After completing his doctorate, Pickering served for two years as the National Executive Secretary for the Independent Fundamental Churches of America (IFCA) and edited its publication, ''The Voice''. In 1959 he became pastor of Woodcrest Baptist Church in Fridley, Minnesota, and served as Dean of Central Baptist Theological Seminary of Minneapolis until 1965. Simultaneously he served on the Board of Trustees for Pillsbury Baptist Bible College and was a founder of Baptist World Mission. From 1965 until 1969, Pickering pastored the Bible Baptist Church of Kokomo, Indiana, became a leader in the General Association of Regular Baptist Churches, and wrote adult Sunday School lessons for Regular Baptist Press. In 1969 he joined the faculty of Baptist Bible College & Seminary, Clarks Summit, Pennsylvania and served as Dean. The following year, he succeeded G. Arthur Woolsey as president and served in that position for eight years.
In 1978, Pickering assumed the pastorate of the Emmanuel Baptist Church, Toledo, Ohio, which had a regular attendance of 2000, but whose previous pastor had suddenly left after a moral failure. Pickering provided the leadership to stabilize the congregation.

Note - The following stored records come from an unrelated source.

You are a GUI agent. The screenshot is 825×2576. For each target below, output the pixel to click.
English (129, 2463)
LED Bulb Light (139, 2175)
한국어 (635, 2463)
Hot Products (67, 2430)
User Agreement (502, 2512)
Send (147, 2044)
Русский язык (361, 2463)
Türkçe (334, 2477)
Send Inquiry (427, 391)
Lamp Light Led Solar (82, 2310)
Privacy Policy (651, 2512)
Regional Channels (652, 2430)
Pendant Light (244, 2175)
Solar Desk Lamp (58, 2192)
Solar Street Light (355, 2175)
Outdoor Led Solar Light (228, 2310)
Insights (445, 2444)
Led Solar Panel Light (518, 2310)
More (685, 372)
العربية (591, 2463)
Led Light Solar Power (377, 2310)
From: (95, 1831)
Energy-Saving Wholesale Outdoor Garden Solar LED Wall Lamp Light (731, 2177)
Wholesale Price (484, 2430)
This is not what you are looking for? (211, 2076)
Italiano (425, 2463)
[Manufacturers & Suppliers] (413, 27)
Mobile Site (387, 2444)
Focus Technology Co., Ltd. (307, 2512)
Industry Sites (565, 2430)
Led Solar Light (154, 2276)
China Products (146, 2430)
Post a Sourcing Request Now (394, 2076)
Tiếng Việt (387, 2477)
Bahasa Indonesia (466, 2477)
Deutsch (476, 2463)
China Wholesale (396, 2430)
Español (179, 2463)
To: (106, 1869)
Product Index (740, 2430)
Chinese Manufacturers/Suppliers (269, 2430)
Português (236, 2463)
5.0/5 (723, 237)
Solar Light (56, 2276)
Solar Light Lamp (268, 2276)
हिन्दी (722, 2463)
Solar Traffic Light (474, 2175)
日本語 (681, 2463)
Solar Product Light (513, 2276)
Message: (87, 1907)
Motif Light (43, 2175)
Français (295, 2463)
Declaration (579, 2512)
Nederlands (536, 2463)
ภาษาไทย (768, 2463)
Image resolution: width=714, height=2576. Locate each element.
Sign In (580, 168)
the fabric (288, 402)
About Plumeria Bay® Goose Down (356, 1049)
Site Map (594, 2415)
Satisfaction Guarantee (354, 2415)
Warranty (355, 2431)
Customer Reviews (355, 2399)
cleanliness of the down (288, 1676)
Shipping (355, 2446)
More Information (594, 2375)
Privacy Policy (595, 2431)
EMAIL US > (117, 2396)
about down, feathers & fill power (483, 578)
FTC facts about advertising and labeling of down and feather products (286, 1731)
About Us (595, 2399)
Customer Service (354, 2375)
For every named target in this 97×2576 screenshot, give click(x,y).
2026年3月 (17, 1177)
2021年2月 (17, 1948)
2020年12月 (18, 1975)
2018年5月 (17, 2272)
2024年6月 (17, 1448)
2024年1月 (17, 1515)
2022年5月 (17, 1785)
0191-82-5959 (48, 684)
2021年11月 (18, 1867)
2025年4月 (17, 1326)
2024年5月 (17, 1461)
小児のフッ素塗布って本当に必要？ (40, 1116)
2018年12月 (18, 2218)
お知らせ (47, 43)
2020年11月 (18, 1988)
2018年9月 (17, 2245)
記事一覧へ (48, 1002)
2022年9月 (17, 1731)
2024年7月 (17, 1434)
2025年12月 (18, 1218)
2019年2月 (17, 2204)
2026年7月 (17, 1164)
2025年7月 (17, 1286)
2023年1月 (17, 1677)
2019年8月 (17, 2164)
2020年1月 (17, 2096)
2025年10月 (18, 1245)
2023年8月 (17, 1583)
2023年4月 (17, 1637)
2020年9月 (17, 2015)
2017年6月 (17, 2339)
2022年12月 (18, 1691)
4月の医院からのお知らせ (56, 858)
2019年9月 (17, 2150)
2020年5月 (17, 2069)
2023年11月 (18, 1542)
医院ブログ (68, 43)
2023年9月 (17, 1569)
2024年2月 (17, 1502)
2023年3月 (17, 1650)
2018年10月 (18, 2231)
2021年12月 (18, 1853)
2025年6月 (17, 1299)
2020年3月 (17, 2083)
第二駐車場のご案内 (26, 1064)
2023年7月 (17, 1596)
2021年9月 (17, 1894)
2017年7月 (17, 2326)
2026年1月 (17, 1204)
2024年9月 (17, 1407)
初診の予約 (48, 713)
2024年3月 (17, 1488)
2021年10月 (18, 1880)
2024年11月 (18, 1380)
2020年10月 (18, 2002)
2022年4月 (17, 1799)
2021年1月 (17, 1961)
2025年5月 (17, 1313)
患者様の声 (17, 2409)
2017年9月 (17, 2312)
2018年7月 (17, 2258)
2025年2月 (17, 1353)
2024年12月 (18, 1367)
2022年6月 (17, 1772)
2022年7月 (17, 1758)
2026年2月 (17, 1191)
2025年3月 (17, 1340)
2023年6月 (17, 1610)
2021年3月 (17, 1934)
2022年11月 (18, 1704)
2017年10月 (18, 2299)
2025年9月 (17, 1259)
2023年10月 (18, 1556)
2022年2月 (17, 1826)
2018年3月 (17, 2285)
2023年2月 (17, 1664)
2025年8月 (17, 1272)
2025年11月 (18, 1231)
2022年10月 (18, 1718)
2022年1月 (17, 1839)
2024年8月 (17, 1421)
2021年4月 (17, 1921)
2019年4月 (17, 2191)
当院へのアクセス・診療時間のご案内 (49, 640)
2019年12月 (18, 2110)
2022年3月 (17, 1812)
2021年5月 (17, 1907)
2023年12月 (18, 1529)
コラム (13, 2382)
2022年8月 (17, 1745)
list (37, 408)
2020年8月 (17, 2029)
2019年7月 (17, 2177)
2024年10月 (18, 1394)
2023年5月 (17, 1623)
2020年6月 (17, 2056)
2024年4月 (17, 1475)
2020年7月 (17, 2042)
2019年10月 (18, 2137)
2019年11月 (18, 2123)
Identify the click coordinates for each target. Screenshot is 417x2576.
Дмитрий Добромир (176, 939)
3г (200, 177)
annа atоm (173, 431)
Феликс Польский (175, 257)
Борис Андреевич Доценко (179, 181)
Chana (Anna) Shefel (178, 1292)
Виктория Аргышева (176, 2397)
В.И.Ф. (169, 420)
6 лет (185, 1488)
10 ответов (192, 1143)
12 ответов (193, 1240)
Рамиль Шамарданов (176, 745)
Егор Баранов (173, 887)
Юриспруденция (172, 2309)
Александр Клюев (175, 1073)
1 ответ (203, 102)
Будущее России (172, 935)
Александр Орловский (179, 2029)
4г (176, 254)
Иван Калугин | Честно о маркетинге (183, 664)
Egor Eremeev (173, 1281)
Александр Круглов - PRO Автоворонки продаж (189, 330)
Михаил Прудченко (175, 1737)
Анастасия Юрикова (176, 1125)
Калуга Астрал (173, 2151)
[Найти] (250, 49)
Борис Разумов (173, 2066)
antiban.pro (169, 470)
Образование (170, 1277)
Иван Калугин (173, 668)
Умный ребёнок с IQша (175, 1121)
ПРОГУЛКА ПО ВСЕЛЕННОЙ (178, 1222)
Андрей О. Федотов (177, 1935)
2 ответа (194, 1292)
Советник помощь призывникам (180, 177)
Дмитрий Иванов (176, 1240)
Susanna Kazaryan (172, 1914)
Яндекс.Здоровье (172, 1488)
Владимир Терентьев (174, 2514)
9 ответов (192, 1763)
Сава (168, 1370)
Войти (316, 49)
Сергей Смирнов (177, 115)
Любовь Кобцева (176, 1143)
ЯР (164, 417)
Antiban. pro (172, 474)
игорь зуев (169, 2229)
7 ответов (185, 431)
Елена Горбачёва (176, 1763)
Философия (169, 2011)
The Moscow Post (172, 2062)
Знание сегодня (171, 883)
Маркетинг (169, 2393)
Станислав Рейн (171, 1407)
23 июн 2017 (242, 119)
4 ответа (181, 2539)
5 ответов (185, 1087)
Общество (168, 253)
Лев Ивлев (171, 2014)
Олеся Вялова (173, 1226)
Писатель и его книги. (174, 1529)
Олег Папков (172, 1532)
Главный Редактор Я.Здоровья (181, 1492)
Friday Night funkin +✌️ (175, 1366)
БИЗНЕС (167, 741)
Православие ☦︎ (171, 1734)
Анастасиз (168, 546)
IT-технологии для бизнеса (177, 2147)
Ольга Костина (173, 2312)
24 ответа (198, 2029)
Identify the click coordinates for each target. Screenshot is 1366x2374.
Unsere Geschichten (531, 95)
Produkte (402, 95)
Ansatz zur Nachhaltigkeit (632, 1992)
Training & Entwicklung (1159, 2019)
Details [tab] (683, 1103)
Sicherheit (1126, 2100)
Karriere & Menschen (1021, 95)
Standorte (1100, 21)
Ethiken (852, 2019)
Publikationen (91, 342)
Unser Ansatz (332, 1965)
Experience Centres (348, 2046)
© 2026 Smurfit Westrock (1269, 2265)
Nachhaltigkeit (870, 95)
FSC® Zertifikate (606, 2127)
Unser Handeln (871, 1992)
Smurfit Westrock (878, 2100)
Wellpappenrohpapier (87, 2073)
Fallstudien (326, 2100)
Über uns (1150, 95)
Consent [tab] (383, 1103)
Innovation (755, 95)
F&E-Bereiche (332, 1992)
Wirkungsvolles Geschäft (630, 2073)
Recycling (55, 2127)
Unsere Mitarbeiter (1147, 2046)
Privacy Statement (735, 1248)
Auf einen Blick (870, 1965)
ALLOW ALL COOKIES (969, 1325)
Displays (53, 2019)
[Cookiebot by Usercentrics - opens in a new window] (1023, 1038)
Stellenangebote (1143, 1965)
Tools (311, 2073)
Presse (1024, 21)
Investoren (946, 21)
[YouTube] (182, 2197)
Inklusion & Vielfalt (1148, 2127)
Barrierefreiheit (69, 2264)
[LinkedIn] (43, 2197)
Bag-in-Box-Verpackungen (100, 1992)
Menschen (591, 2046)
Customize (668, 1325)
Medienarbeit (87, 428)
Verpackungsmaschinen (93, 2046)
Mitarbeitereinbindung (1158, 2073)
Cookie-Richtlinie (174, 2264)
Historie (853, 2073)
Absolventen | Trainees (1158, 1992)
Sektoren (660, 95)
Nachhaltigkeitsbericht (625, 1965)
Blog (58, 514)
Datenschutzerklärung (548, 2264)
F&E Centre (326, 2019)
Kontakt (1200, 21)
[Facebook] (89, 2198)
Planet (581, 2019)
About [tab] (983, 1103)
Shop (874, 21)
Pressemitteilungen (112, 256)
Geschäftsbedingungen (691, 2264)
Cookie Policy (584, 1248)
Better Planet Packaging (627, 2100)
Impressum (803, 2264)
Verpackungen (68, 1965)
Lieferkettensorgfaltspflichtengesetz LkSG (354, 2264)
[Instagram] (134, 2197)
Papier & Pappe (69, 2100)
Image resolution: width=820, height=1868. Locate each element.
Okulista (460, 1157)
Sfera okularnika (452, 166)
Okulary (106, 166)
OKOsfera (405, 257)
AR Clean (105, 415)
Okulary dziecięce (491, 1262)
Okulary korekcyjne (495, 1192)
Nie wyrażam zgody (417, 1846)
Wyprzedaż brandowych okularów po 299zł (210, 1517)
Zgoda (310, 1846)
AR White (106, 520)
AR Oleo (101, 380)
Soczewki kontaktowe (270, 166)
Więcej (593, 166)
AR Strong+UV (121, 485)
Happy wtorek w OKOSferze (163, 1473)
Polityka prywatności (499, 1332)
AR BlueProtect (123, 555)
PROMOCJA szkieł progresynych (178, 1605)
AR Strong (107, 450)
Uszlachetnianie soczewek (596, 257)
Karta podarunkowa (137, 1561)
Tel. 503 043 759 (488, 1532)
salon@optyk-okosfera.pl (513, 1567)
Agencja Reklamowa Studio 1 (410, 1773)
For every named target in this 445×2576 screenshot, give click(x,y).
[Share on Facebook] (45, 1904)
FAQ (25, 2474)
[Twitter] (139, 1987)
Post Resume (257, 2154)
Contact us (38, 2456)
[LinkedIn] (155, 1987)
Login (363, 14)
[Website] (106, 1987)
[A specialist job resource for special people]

In 1986 Pickering became president of Northwest Baptist Seminary, Tacoma, Washington, but following a disagreement over what its board of trustees considered an overly strict position on ecclesiastical separation, Pickering resigned in 1987. For a year he returned to Baptist Bible Seminary as professor of theology, and in 1988, he moved to the pastorate of the fundamentalist Fourth Baptist Church, Minneapolis, Minnesota, the home of Central Baptist Theological Seminary—of which Pickering also assumed the presidency.
In 1993 Pickering was named "Alumnus of the Year" by Bob Jones University. The same year he joined the Baptist World Mission, serving as Deputation Director from 1993 to 1996, and field representative from 1996 until his death in 2000.
In 1983 Pickering was diagnosed with cancer in the frontal sinuses near his brain. After he experienced a recurrence in 1996, the radiation used to treat the cancer caused him to become totally blind on November 8, 1996.〔Shawna McElwain, "Once I Could See But Now I Am Blind," ''The Baptist Bulletin'' (November 1998), 11-12.〕 Assisted by his wife, Pickering continued to preach without notes until the progress of the disease made continuation of his ministry impossible.〔His wife once led him to the platform of one church a few minutes before he was scheduled to speak at another. McElwain, 12.〕 Pickering wrote his final booklet, ''Our Tear-Washed Eyes: Why Does God Allow His People to Suffer?'' after he had lost his sight.〔"Our Tear Washed Eyes," ''The Biblical Evangelist'', 30 (January–February 1999).〕
Pickering criticized the ecumenical neo-evangelism of Billy Graham in print from 1957,〔("Should Fundamentalists Support the Billy Graham Crusades?" ) Chicago 1958〕 and his chief contribution to twentieth-century evangelical Christianity was as a Baptist theoretician of separatist fundamentalism.